Przedsiębiorcom nie brakuje jednak wątpliwości, czy prowadzone przez nich projekty są działalnością innowacyjną. Te wątpliwości rozwiewają interpretacje podatkowe, które fiskus wydaje na bieżąco.
Niedawno dyrektor Krajowej Izby Skarbowej (KIS) uznał, że wynagrodzenia pracowników zaangażowanych w prace B+R za czas urlopu i choroby nie są objęte ulgą B+R.
— Wyczekiwany przez innowatorów wyrok Naczelnego Sądu Administracyjnego potwierdził, że wynagrodzenie pracownika za czas usprawiedliwionej nieobecności może stanowić koszt kwalifikowany. Jest on liczony proporcjonalnie do czasu poświęconego na realizację prac B+R. Niestety, dyrektor KIS pozostaje przy swoim stanowisku. Jego zdaniem odliczeniu nie podlegają wynagrodzenia innowatorów za czas urlopu, opieki nad dzieckiem, dyżuru telefonicznego czy też za okres niezdolności do pracy w części finansowanej przez pracodawcę. W jego ocenie w tych sytuacjach pracownik nie wykonuje na rzecz wnioskodawcy prac B+R — mówi Urszula Uchmańska, menedżer w Crido.

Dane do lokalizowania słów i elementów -
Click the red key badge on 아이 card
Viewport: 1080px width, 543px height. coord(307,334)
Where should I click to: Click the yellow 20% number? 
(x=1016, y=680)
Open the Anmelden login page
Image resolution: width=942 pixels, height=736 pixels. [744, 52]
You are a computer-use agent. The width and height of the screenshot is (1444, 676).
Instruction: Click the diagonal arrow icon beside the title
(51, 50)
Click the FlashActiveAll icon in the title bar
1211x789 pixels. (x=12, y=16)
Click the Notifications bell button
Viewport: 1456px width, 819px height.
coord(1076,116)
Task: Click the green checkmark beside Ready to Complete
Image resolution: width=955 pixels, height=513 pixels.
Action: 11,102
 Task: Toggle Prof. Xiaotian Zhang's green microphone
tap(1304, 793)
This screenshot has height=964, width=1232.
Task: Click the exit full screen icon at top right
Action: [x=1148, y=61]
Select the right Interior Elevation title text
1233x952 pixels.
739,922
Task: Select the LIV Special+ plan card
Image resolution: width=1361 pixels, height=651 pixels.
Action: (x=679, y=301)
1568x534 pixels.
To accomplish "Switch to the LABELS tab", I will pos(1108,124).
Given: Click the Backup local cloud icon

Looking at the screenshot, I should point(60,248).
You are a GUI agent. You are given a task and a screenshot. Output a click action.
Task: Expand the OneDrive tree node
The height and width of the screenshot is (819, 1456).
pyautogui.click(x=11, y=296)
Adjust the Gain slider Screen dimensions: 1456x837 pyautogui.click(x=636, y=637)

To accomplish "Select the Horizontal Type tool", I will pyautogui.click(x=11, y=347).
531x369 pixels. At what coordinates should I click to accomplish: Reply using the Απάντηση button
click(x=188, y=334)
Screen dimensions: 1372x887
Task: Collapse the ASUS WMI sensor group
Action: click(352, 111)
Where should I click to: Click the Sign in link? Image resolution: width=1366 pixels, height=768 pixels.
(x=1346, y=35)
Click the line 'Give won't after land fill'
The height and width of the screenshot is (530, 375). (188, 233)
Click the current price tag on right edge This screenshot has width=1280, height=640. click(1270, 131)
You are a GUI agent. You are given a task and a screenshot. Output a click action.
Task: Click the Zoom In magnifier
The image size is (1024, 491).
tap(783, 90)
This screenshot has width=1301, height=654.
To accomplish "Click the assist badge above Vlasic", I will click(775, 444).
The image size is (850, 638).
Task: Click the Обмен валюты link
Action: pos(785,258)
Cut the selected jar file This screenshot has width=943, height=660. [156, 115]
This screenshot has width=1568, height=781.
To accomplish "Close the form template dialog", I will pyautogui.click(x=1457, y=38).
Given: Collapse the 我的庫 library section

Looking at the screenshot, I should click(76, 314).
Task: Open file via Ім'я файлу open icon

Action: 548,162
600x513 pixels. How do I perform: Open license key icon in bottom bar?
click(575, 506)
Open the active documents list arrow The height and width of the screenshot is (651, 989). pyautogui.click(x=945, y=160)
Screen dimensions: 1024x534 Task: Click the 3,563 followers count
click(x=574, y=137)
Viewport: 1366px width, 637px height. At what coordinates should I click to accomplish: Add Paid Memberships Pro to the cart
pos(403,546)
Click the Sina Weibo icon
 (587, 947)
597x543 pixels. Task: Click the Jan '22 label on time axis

KRÓTKIE ZADANIE 1 - Wypisz z tekstu o uldze B+R fragment od słów „Przedsiębiorcom nie brakuje” aż do słów „wydaje na bieżąco.”.
KRÓTKIE ZADANIE 2 - Kto według tekstu o uldze B+R niedawno uznał, że ta ulga nie obejmuje wynagrodzeń pracowników za czas urlopu i choroby?
KRÓTKIE ZADANIE 3 - Dopisz dalszy ciąg tekstu o uldze B+R, zaczynając zaraz po jego ostatnim zdaniu.

OSTATECZNA ODPOWIEDŹ 1 -
Przedsiębiorcom nie brakuje jednak wątpliwości, czy prowadzone przez nich projekty są działalnością innowacyjną. Te wątpliwości rozwiewają interpretacje podatkowe, które fiskus wydaje na bieżąco.

OSTATECZNA ODPOWIEDŹ 2 - Dyrektor Krajowej Izby Skarbowej (KIS).

OSTATECZNA ODPOWIEDŹ 3 -
Badania kliniczne
Z innej interpretacji fiskusa wynika, że wsparcie w realizacji badań klinicznych nie jest działalnością B+R.
— Wnioskodawca prowadzi kompleksową obsługę tych badań na zlecenie. We współpracy z klientem opracowuje strategię ich przeprowadzenia, zbiera i analizuje dane dotyczące ich przebiegu i wyników. Opracowuje też raporty, które umożliwiają jego klientowi podjęcie odpowiedniej decyzji co do dalszych prac. Dyrektor KIS uznał, że takie działania są jedynie pośrednio związane z B+R i stwierdził, że podatnik nie jest uprawniony do skorzystania z ulgi B+R — podkreśla Urszula Uchmańska.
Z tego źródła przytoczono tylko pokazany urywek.